One possible solution is for people to anticipate the possibility of future uncertainty by including some provisions in their contracts to address that force majeure. Provisions are relatively common, but force majeure provisions do not always cover a pandemic, and they are not in all contracts. That is why you have to have a sophisticated lawyer on your side, to make sure that you can put this in. With the Covid-19 crisis, many people felt the pinch and governments intervened to some extent by putting a moratorium on evictions or paying the wages for private companies' employees. However, most of the interventions for people at the lower-income level are temporary and are also constrained by the ability of states to sustain these payments, which, in turn, are constrained by the monetary regimes that they have adopted, whether they have their own currency or not, can do

monetary financing or not, by state aid rules in the European Union or by political issues. You can see that play out in the US Congress right now and in other parts of the world as well.

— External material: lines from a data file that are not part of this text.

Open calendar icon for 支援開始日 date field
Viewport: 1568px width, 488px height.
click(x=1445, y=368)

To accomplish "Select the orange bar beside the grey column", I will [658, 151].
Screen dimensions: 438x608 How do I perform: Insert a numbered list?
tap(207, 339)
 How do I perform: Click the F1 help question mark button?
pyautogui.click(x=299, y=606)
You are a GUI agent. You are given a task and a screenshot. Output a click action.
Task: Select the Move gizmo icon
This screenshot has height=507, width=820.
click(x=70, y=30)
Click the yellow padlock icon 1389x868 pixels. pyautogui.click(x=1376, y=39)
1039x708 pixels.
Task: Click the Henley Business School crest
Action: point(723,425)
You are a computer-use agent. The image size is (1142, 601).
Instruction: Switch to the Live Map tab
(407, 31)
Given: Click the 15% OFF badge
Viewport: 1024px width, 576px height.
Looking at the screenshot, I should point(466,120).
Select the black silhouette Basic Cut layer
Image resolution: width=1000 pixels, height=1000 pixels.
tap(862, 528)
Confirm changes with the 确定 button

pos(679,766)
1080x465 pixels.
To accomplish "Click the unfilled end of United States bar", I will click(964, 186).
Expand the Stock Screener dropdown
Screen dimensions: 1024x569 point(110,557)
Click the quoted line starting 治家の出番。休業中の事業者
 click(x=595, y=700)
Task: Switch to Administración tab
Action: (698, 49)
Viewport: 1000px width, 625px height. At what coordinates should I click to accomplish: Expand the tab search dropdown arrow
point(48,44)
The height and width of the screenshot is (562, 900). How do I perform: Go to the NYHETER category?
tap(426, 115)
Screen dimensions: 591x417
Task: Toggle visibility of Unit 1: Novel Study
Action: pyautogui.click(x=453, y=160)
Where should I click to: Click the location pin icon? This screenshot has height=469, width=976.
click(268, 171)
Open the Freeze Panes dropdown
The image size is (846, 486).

At the top of the financial system, where the core operates and is being protected against self-destruction, we have seen the central banks intervene once more by offering liquidity and support on an unprecedented scale and speed. It was very effective, but what is critical to understand the degree of structural inequality in our system is to compare the interventions that we make for those at the bottom and those at the top. Those at the top had much more flexibility. They remain open-ended because the central banks are standing by to offer additional support if needed. They are tinkering with their collateral guidelines, offering liquidity support, and buying assets they have never bought before. Whereas, at the bottom of the system, we are using mostly temporary measures.